-- Task data --
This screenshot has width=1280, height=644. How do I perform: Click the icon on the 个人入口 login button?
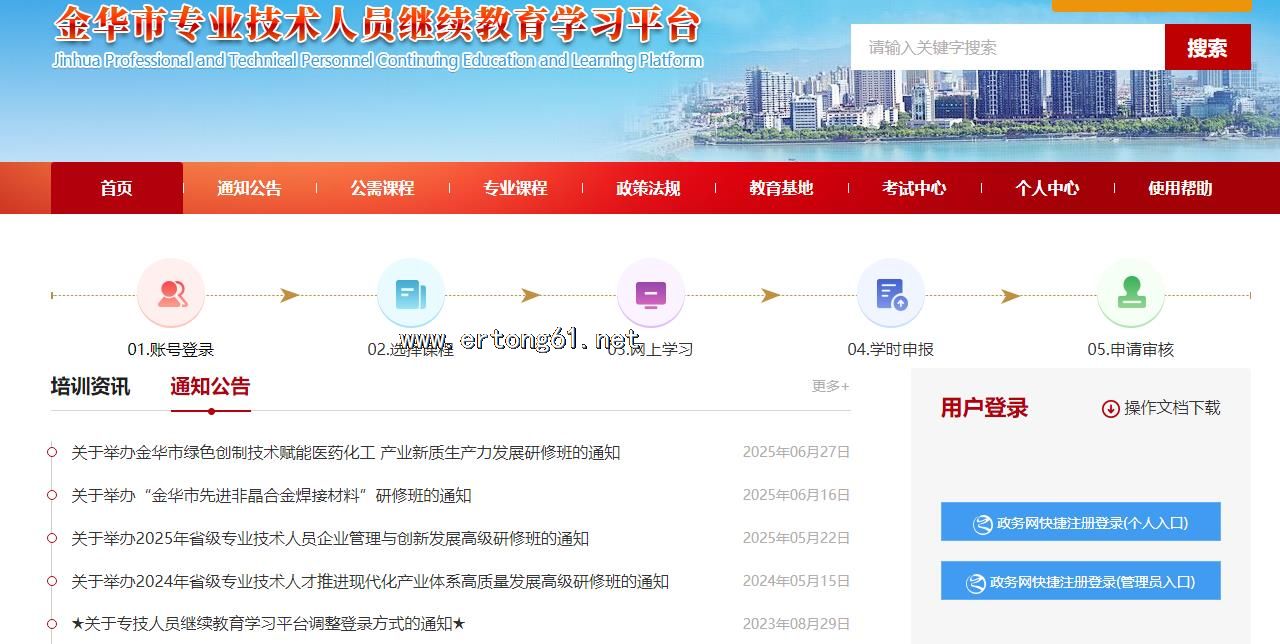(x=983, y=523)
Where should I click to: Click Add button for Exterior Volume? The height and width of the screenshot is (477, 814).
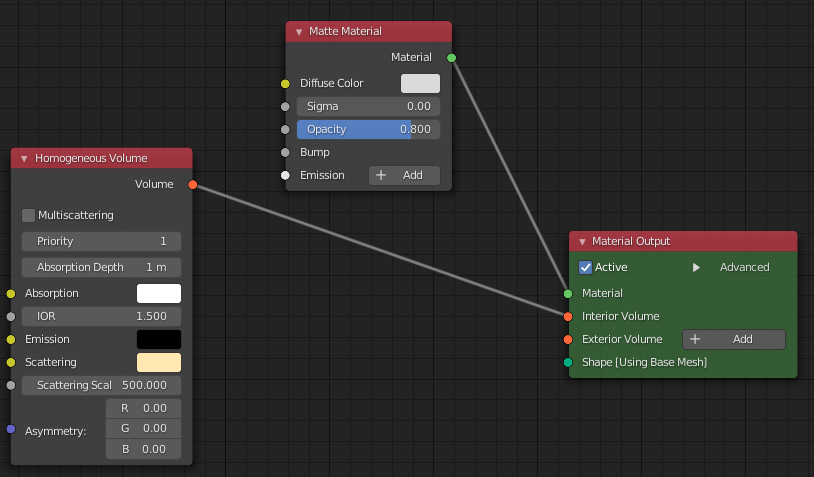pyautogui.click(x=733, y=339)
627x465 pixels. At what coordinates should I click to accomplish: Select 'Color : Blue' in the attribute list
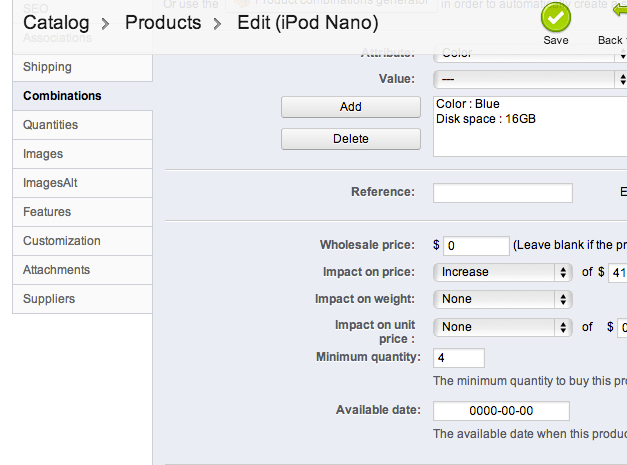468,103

-- Problem --
When you copy the listing, keep every line exactly as it is but leave out all images.

-- Task result --
This screenshot has width=1280, height=644. How do I perform: Click the icon on the 个人入口 login button?
(x=983, y=523)
Where should I click to: Click Add button for Exterior Volume? The height and width of the screenshot is (477, 814).
pyautogui.click(x=733, y=339)
627x465 pixels. At what coordinates should I click to accomplish: Select 'Color : Blue' in the attribute list
468,103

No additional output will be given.